Member of the Puerto Rico House of Representatives from the 14th District
- In office January 2, 2013 – January 2, 2017
- Preceded by: Paula Rodríguez Homs
- Succeeded by: José O. González Mercado

Personal details
- Born: Ricardo J. Llerandi Cruz Arecibo, Puerto Rico
- Political party: New Progressive Party (PNP)
- Alma mater: University of Puerto Rico at Arecibo (BA) Interamerican University of Puerto Rico School of Law (JD)
- Profession: Politician, attorney, notary, accountant

= Ricardo Llerandi =

Puerto Rican politician

Ricardo J. Llerandi Cruz is a Puerto Rican politician who served as Chief of Staff of Puerto Rico in 2019. Llerandi is affiliated with the New Progressive Party (PNP). He was elected to the Puerto Rico House of Representatives in 2012 to represent District 14. After being reelected in 2016 in that election, he resigned to lead the Puerto Rico Trade and Export Company. Llerandi resigned his position as Chief of Staff on July 23, 2019 following his involvement in the Telegramgate scandal. Before entering politics, Llerandi worked as an accountant, notary, and civil attorney in the field of medical malpractices.

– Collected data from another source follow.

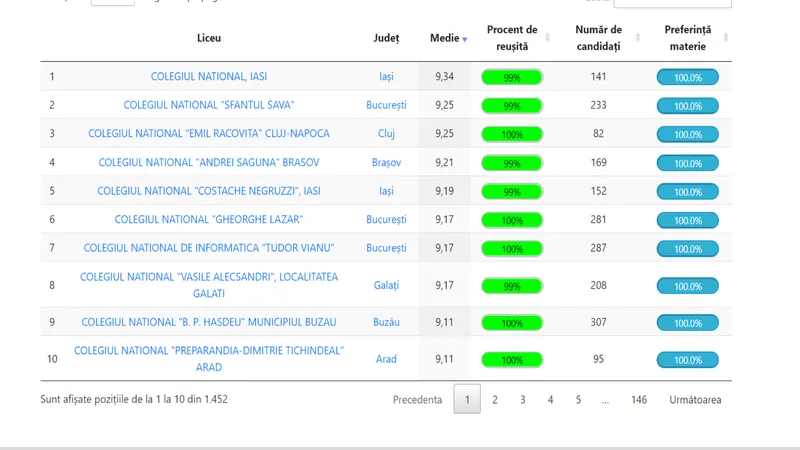Screen dimensions: 800x450
Task: Click blue 100.0% bar in Arad row
Action: [x=687, y=360]
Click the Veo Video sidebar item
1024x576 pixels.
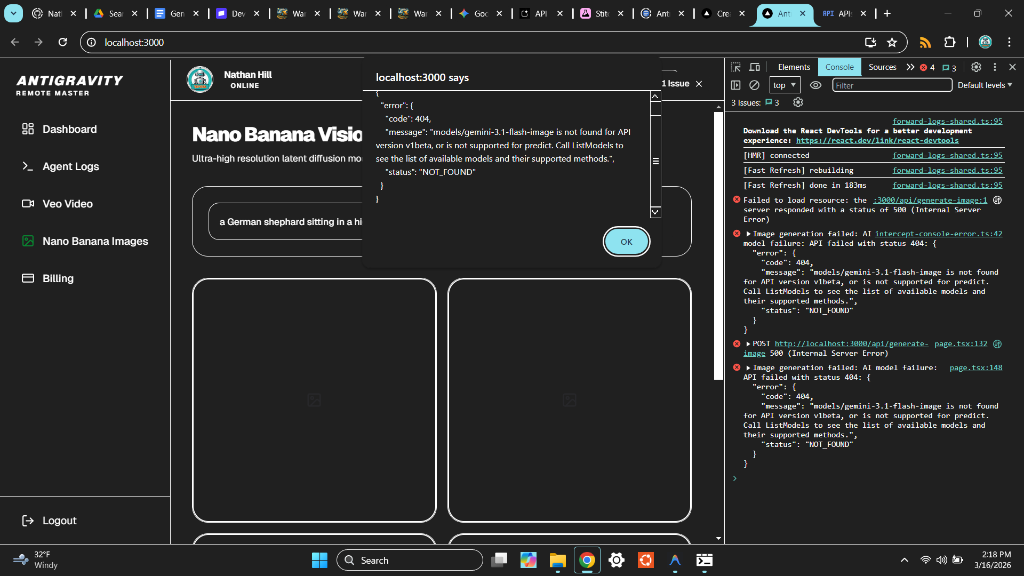coord(67,203)
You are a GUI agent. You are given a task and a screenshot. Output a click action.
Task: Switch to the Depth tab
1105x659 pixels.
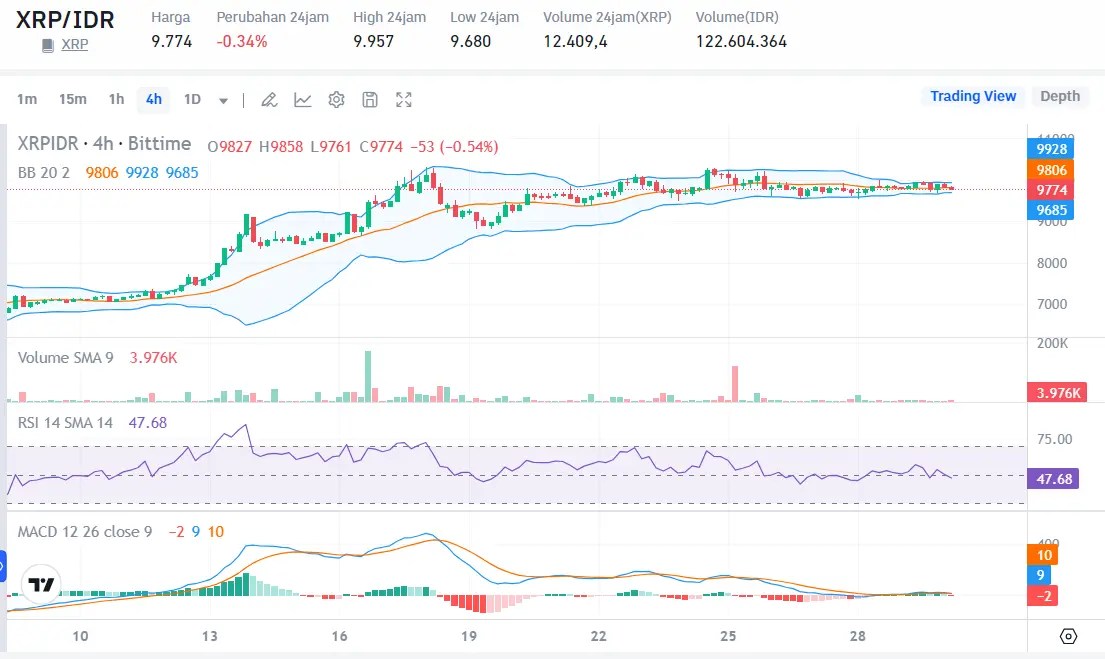[x=1060, y=96]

== Early years and studies ==

Ricardo Llerandi was born and raised in Arecibo, Puerto Rico. He completed his primary studies at the Colegio San Felipe, where he was part of the basketball, volleyball, and track and field teams. Llerandi was part of the Board of Honor and President of his class. He graduated from Trina Padilla High School where he was recognized for having one of the nation's highest scores on the College Board test.

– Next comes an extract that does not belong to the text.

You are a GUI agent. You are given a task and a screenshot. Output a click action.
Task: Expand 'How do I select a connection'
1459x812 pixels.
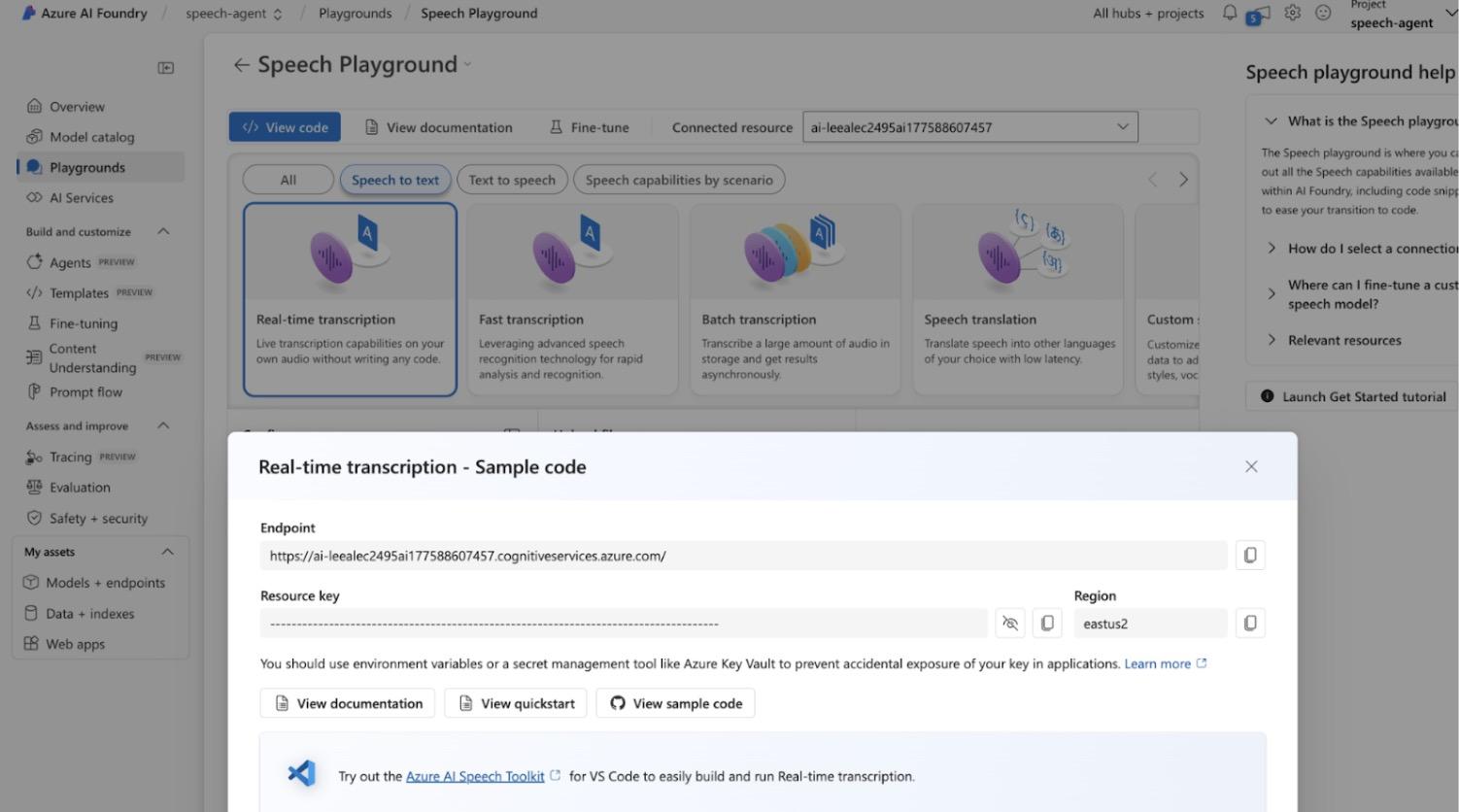[x=1273, y=248]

Llerandi completed a bachelor's degree in Business Management at the University of Puerto Rico at Arecibo. He worked as an accountant for several years while also studying at law school. Llerandi completed his juris doctor from the Interamerican University of Puerto Rico School of Law in 2006. He worked as a notary and civil attorney with a focus on medical malpractices.

== Politics and public service ==

Llerandi was elected to the Puerto Rico House of Representatives at the 2012 general election. He was elected to represent District 14. Llerandi was reelected in 2016. However, a month after the election, Llerandi announced his resignation in order to lead the Puerto Rico Trade and Export Company.

In January 2019, Governor Ricardo Rosselló appointed Llerandi as Chief of Staff.

After his resignation in October 2019 he returned to his private practice as a lawyer and consultant.